* [Exercise instructions]: Put each nonblank line of the rows below into a Markdown table with two columns: Row for the line's number and Content for the line itself.

--- START Exercise data ---

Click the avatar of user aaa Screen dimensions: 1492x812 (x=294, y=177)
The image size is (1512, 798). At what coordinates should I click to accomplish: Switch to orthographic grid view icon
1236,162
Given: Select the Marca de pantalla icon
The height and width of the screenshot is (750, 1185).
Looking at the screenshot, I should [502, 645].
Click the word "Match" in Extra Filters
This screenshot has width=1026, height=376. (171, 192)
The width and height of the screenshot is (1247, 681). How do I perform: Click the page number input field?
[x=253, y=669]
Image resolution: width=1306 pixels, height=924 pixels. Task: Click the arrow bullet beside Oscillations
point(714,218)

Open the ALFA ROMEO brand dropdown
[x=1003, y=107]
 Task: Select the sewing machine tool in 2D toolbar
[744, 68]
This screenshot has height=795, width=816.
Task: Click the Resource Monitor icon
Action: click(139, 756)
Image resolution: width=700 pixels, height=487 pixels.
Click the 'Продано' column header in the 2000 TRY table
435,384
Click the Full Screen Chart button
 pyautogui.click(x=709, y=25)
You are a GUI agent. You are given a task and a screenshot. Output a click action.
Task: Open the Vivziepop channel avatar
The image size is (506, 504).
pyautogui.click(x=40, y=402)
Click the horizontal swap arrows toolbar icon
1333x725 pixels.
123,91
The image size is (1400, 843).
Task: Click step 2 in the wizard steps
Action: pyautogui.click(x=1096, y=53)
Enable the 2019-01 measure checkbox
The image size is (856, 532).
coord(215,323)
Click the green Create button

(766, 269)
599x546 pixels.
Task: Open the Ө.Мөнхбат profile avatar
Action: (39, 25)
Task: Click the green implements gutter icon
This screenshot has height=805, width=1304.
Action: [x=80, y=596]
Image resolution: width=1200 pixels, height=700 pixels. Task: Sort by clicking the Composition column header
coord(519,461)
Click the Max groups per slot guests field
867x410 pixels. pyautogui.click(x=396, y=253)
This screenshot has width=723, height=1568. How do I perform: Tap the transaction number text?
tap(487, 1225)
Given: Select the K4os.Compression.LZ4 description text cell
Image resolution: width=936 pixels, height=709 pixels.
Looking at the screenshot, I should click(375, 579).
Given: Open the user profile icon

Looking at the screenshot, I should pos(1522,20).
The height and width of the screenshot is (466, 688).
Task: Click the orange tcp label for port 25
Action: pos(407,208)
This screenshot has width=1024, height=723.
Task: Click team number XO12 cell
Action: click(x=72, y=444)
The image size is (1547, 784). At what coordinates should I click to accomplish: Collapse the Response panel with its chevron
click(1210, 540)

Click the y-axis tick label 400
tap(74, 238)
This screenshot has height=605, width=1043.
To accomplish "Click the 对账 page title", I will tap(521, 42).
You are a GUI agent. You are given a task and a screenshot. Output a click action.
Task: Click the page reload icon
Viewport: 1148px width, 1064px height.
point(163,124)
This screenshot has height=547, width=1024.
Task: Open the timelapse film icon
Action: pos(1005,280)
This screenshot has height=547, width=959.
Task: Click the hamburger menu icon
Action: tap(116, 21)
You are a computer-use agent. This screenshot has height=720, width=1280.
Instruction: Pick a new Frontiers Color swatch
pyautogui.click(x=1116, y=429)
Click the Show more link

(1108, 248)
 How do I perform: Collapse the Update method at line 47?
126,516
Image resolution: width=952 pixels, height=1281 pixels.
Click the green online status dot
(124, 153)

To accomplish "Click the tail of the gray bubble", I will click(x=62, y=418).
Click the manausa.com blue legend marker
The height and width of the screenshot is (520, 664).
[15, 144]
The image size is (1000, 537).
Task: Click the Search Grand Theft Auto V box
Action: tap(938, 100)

--- END Exercise data ---

* [Solution to the problem]:
| Row | Content |
|---|---|
| 1 | Click the avatar of user aaa Screen dimensions: 1492x812 (x=294, y=177) |
| 2 | The image size is (1512, 798). At what coordinates should I click to accomplish: Switch to orthographic grid view icon |
| 3 | 1236,162 |
| 4 | Given: Select the Marca de pantalla icon |
| 5 | The height and width of the screenshot is (750, 1185). |
| 6 | Looking at the screenshot, I should [502, 645]. |
| 7 | Click the word "Match" in Extra Filters |
| 8 | This screenshot has width=1026, height=376. (171, 192) |
| 9 | The width and height of the screenshot is (1247, 681). How do I perform: Click the page number input field? |
| 10 | [x=253, y=669] |
| 11 | Image resolution: width=1306 pixels, height=924 pixels. Task: Click the arrow bullet beside Oscillations |
| 12 | point(714,218) |
| 13 | Open the ALFA ROMEO brand dropdown |
| 14 | [x=1003, y=107] |
| 15 |  Task: Select the sewing machine tool in 2D toolbar |
| 16 | [744, 68] |
| 17 | This screenshot has height=795, width=816. |
| 18 | Task: Click the Resource Monitor icon |
| 19 | Action: click(139, 756) |
| 20 | Image resolution: width=700 pixels, height=487 pixels. |
| 21 | Click the 'Продано' column header in the 2000 TRY table |
| 22 | 435,384 |
| 23 | Click the Full Screen Chart button |
| 24 |  pyautogui.click(x=709, y=25) |
| 25 | You are a GUI agent. You are given a task and a screenshot. Output a click action. |
| 26 | Task: Open the Vivziepop channel avatar |
| 27 | The image size is (506, 504). |
| 28 | pyautogui.click(x=40, y=402) |
| 29 | Click the horizontal swap arrows toolbar icon |
| 30 | 1333x725 pixels. |
| 31 | 123,91 |
| 32 | The image size is (1400, 843). |
| 33 | Task: Click step 2 in the wizard steps |
| 34 | Action: pyautogui.click(x=1096, y=53) |
| 35 | Enable the 2019-01 measure checkbox |
| 36 | The image size is (856, 532). |
| 37 | coord(215,323) |
| 38 | Click the green Create button |
| 39 | (766, 269) |
| 40 | 599x546 pixels. |
| 41 | Task: Open the Ө.Мөнхбат profile avatar |
| 42 | Action: (39, 25) |
| 43 | Task: Click the green implements gutter icon |
| 44 | This screenshot has height=805, width=1304. |
| 45 | Action: [x=80, y=596] |
| 46 | Image resolution: width=1200 pixels, height=700 pixels. Task: Sort by clicking the Composition column header |
| 47 | coord(519,461) |
| 48 | Click the Max groups per slot guests field |
| 49 | 867x410 pixels. pyautogui.click(x=396, y=253) |
| 50 | This screenshot has width=723, height=1568. How do I perform: Tap the transaction number text? |
| 51 | tap(487, 1225) |
| 52 | Given: Select the K4os.Compression.LZ4 description text cell |
| 53 | Image resolution: width=936 pixels, height=709 pixels. |
| 54 | Looking at the screenshot, I should click(375, 579). |
| 55 | Given: Open the user profile icon |
| 56 | Looking at the screenshot, I should pos(1522,20). |
| 57 | The height and width of the screenshot is (466, 688). |
| 58 | Task: Click the orange tcp label for port 25 |
| 59 | Action: pos(407,208) |
| 60 | This screenshot has width=1024, height=723. |
| 61 | Task: Click team number XO12 cell |
| 62 | Action: click(x=72, y=444) |
| 63 | The image size is (1547, 784). At what coordinates should I click to accomplish: Collapse the Response panel with its chevron |
| 64 | click(1210, 540) |
| 65 | Click the y-axis tick label 400 |
| 66 | tap(74, 238) |
| 67 | This screenshot has height=605, width=1043. |
| 68 | To accomplish "Click the 对账 page title", I will tap(521, 42). |
| 69 | You are a GUI agent. You are given a task and a screenshot. Output a click action. |
| 70 | Task: Click the page reload icon |
| 71 | Viewport: 1148px width, 1064px height. |
| 72 | point(163,124) |
| 73 | This screenshot has height=547, width=1024. |
| 74 | Task: Open the timelapse film icon |
| 75 | Action: pos(1005,280) |
| 76 | This screenshot has height=547, width=959. |
| 77 | Task: Click the hamburger menu icon |
| 78 | Action: tap(116, 21) |
| 79 | You are a computer-use agent. This screenshot has height=720, width=1280. |
| 80 | Instruction: Pick a new Frontiers Color swatch |
| 81 | pyautogui.click(x=1116, y=429) |
| 82 | Click the Show more link |
| 83 | (1108, 248) |
| 84 |  How do I perform: Collapse the Update method at line 47? |
| 85 | 126,516 |
| 86 | Image resolution: width=952 pixels, height=1281 pixels. |
| 87 | Click the green online status dot |
| 88 | (124, 153) |
| 89 | To accomplish "Click the tail of the gray bubble", I will click(x=62, y=418). |
| 90 | Click the manausa.com blue legend marker |
| 91 | The height and width of the screenshot is (520, 664). |
| 92 | [15, 144] |
| 93 | The image size is (1000, 537). |
| 94 | Task: Click the Search Grand Theft Auto V box |
| 95 | Action: tap(938, 100) |